En novembre dernier, la Cour pénale internationale a émis un mandat d'arrêt contre le Premier ministre israélien Benjamin Netanyahu pour "crimes contre l'humanité et crimes de guerre", des chefs d'accusation notamment retenus en raison du blocus fait à l'aide humanitaire dénoncé par diverses associations et organisations comme l'ONU.
Le non-respect de l'immunité diplomatique?
Autre problématique, la notion d'arrestation, qui pourrait soulever d'autres irrégularités. Les militants sont-ils menottés? Sous surveillance de l'armée? Une communication de l'armée a simplement montré des images les affichant regroupés lors d'une distribution de sandwichs et de bouteilles d'eau.

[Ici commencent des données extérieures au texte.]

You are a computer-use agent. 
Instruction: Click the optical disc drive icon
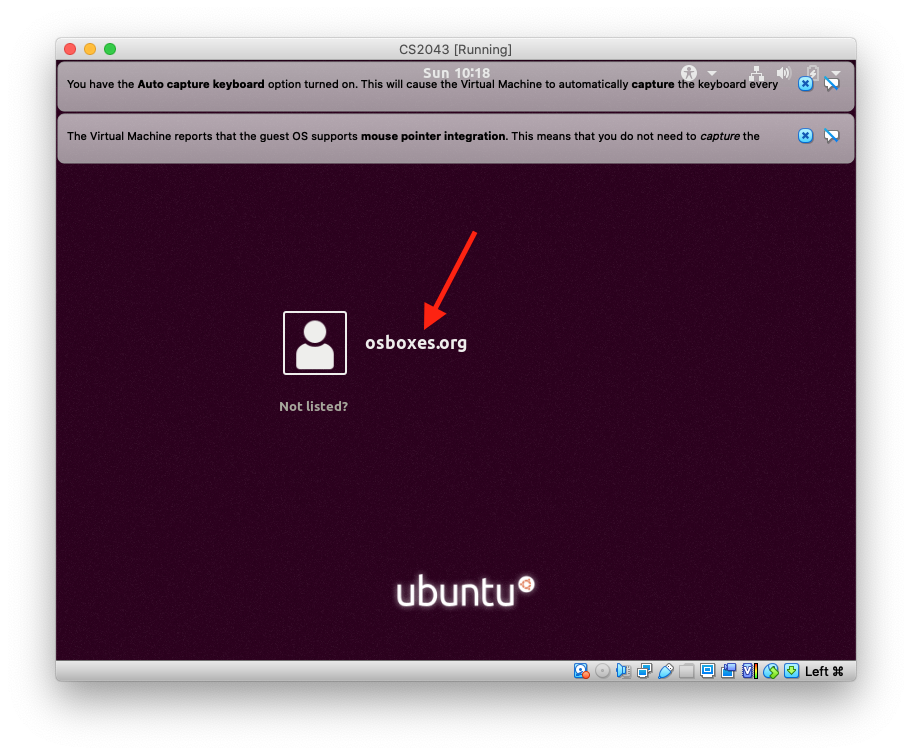602,671
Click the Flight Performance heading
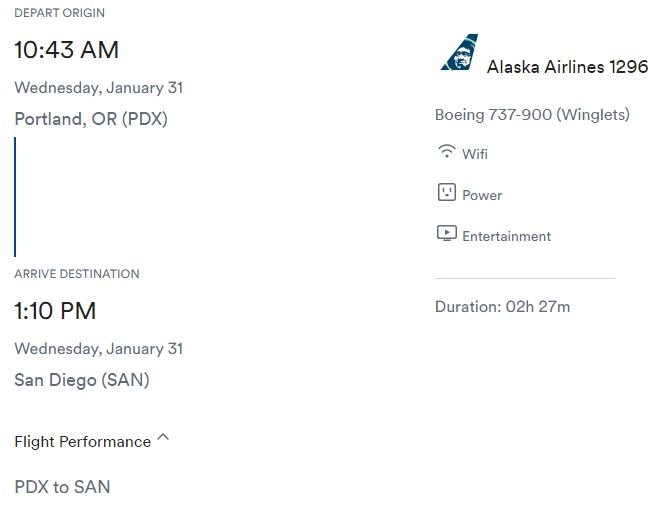Screen dimensions: 664x506 pos(83,442)
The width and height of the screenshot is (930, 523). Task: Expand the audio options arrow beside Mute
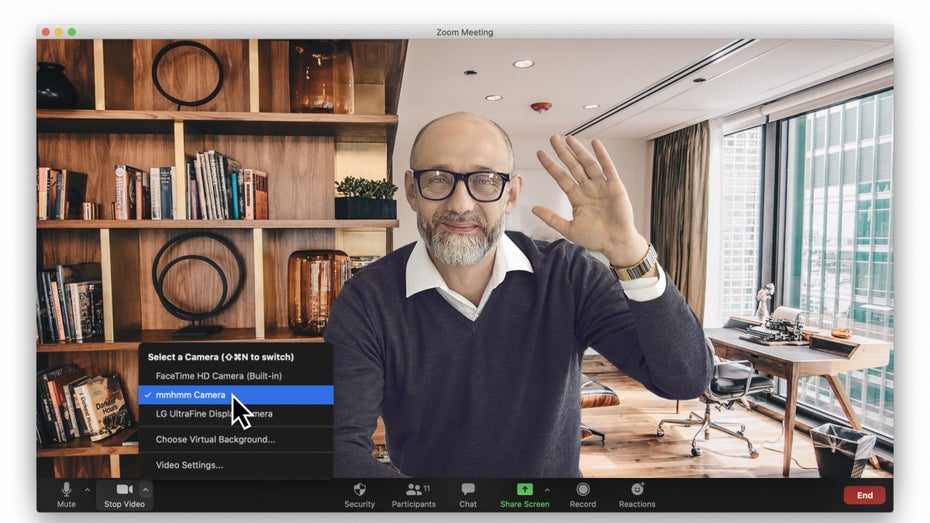pyautogui.click(x=87, y=489)
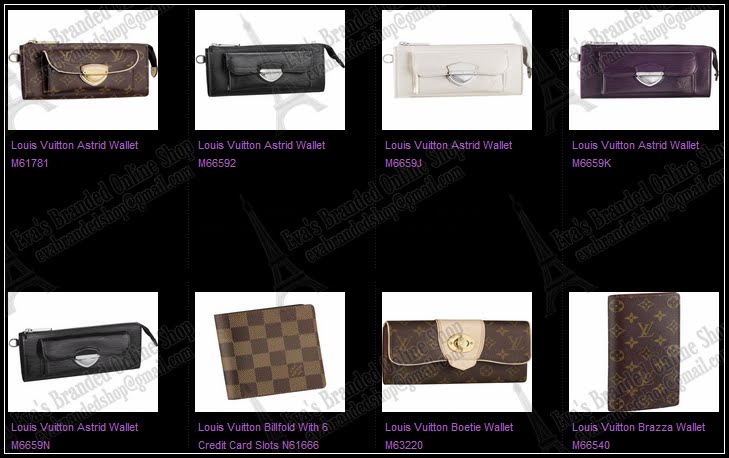Open the Astrid Wallet M6659J link
This screenshot has width=729, height=458.
(x=448, y=154)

Enfin, la situation peut aussi être caractérisée par une infraction à l'immunité diplomatique de Rima Hassan, élue du Parlement européen. Il revient ainsi à la France et à l'Europe de prendre la parole pour demander le respect de cette immunité.
"Dès l’arraisonnement du navire, nous avons demandé à pouvoir exercer notre protection consulaire à leur égard. Notre consulat a demandé à pouvoir leur rendre visite dès lors qu’ils auront rejoint le port d’Ashdod, en vue de s’assurer de leur situation et de faciliter leur retour rapide en France. La France appelle le gouvernement israélien à permettre l’accès immédiat, massif et sans entrave de l’aide humanitaire à Gaza", a communiqué le ministère des Affaires étrangères.
Le gouvernement de Benjamin Netanyahu fait face à une forte pression internationale pour mettre fin à la guerre à Gaza, qu'il bombarde quotidiennement, et où, selon l'ONU, la population est menacée de famine du fait du siège imposé par Israël et des fortes limitations sur l'aide humanitaire, selon l'ONU.
L'attaque du 7-Octobre a entraîné la mort de 1.218 personnes du côté israélien, en majorité des civils, selon un décompte de l'AFP à partir de données officielles. Sur les 251 personnes enlevées ce jour-là, 55 restent retenues à Gaza, dont au moins 31 mortes, selon les autorités israéliennes.
Plus de 54.880 Palestiniens, majoritairement des civils, ont été tués dans la campagne militaire israélienne de représailles à Gaza, selon des données du ministère de la Santé du Hamas, jugées fiables par l'ONU.